(Input for this task)
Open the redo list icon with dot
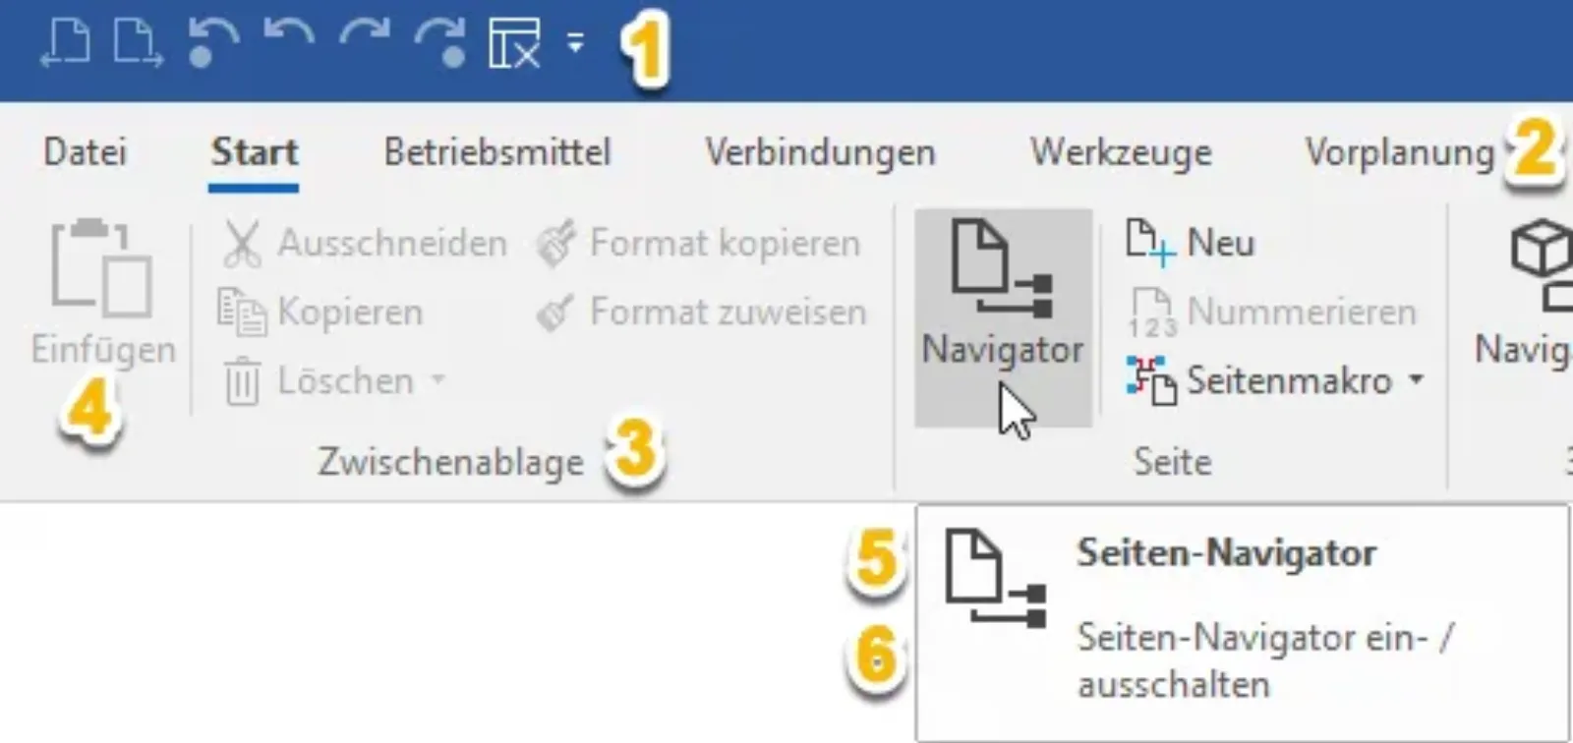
(End Input for this task)
(Input for this task)
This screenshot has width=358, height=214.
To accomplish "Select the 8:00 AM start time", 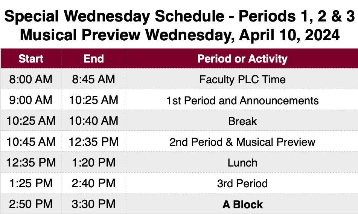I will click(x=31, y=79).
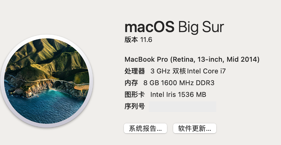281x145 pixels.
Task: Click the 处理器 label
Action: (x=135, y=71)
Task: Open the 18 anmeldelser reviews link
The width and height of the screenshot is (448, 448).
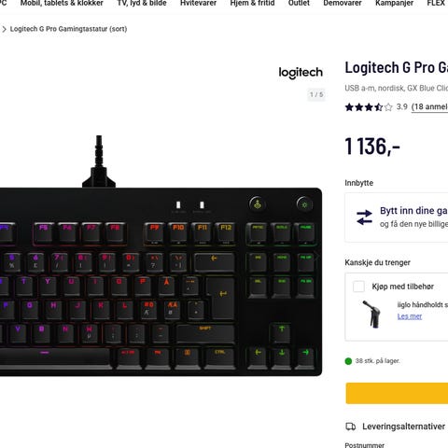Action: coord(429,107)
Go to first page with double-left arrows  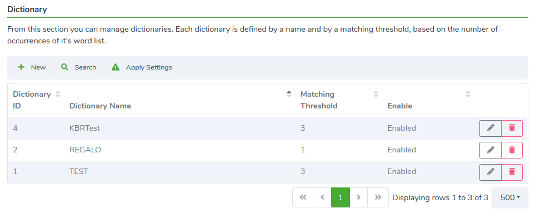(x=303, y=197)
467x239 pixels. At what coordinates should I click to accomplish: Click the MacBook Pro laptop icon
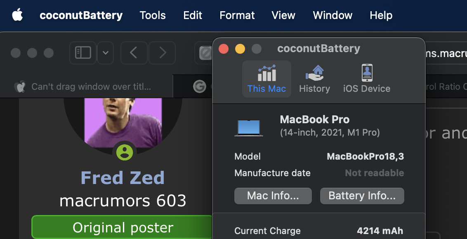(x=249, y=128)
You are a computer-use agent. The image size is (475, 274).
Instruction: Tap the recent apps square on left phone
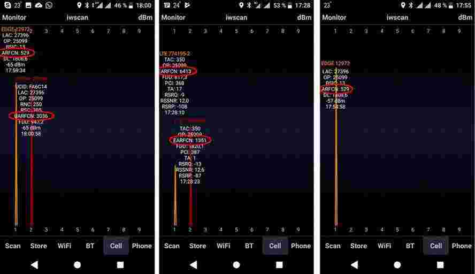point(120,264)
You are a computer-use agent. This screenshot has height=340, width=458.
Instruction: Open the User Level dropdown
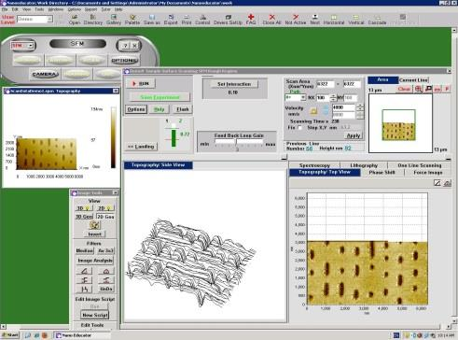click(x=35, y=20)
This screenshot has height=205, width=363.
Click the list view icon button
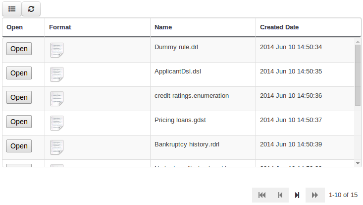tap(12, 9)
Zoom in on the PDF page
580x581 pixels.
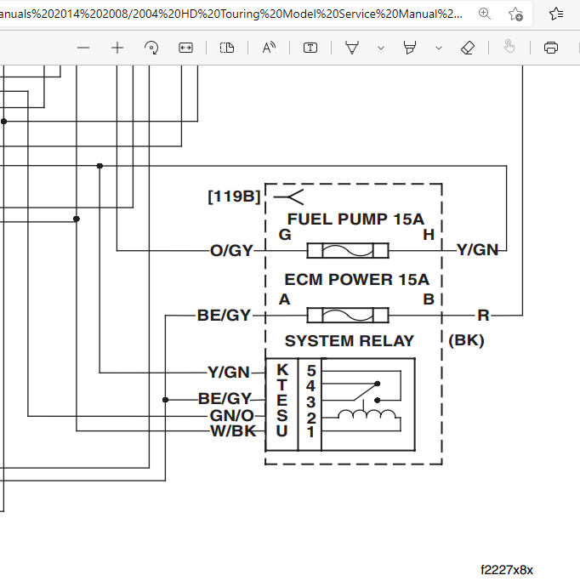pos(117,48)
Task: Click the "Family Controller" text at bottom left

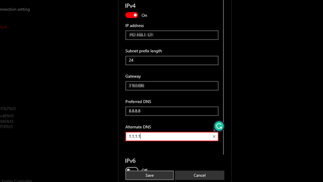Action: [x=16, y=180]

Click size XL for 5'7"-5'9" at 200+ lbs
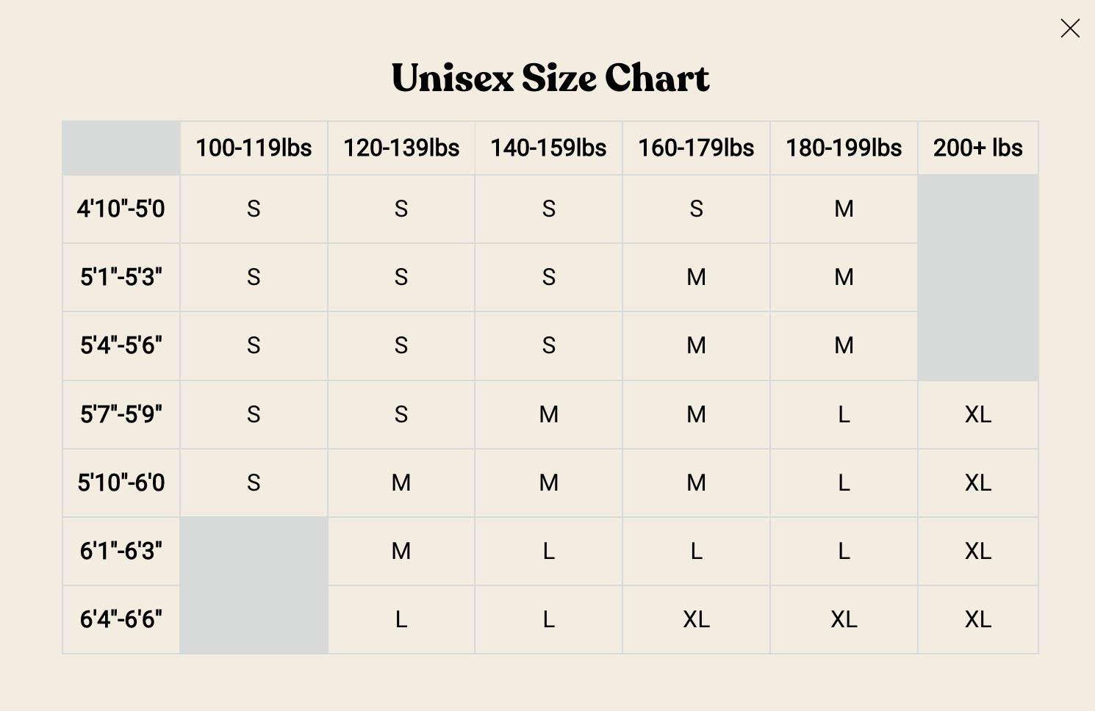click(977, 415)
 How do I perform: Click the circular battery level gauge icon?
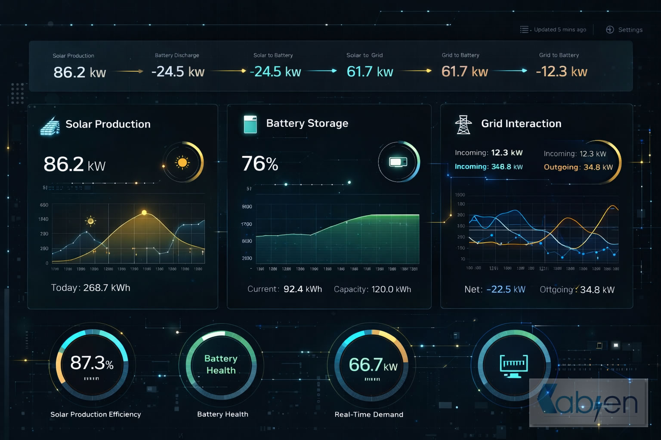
(End Input for this task)
(Input for this task)
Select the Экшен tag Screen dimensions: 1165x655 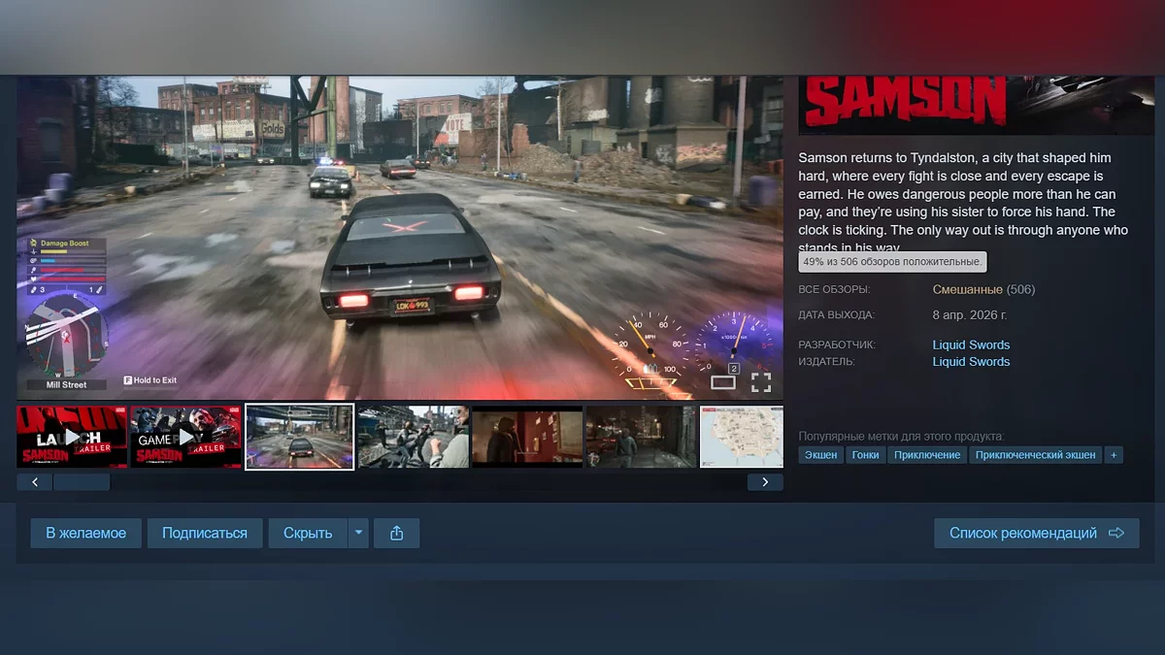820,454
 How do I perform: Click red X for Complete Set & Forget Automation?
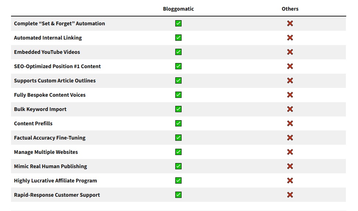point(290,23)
(End Input for this task)
Using the records above, print exactly the run of lines that starts with the line with "at bottom left" and goes on through the line with "How do I perform: Click the", pictures excluded.

Response area >>
Task: Click the "Family Controller" text at bottom left

Action: [x=16, y=180]

Click size XL for 5'7"-5'9" at 200+ lbs
click(977, 415)
 How do I perform: Click the circular battery level gauge icon?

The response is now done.